*Exercise requirements*: Count the lines in the listing below that contain the word "Instruction", and give only the number.

----

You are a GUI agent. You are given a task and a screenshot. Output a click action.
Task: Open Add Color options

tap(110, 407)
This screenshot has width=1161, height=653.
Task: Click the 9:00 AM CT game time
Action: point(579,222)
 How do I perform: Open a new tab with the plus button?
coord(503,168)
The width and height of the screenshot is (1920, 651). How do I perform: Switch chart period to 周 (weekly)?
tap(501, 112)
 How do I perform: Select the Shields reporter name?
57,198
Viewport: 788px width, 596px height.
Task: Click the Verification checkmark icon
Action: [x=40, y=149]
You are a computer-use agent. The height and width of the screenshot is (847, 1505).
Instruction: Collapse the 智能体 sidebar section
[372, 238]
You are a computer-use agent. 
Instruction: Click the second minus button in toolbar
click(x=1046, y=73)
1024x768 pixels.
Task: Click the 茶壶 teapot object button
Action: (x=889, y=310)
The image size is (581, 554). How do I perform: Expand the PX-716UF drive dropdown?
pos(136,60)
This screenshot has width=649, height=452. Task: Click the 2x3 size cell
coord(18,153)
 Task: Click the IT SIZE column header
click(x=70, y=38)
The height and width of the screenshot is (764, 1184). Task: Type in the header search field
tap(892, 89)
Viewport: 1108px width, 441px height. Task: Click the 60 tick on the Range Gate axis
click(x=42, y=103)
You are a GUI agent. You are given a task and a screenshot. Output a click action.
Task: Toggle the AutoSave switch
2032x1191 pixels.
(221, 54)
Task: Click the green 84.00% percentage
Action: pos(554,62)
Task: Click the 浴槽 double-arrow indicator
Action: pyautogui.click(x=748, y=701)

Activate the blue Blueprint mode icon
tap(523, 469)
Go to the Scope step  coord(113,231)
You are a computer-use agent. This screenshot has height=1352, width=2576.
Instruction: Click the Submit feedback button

----

*Task response*: 3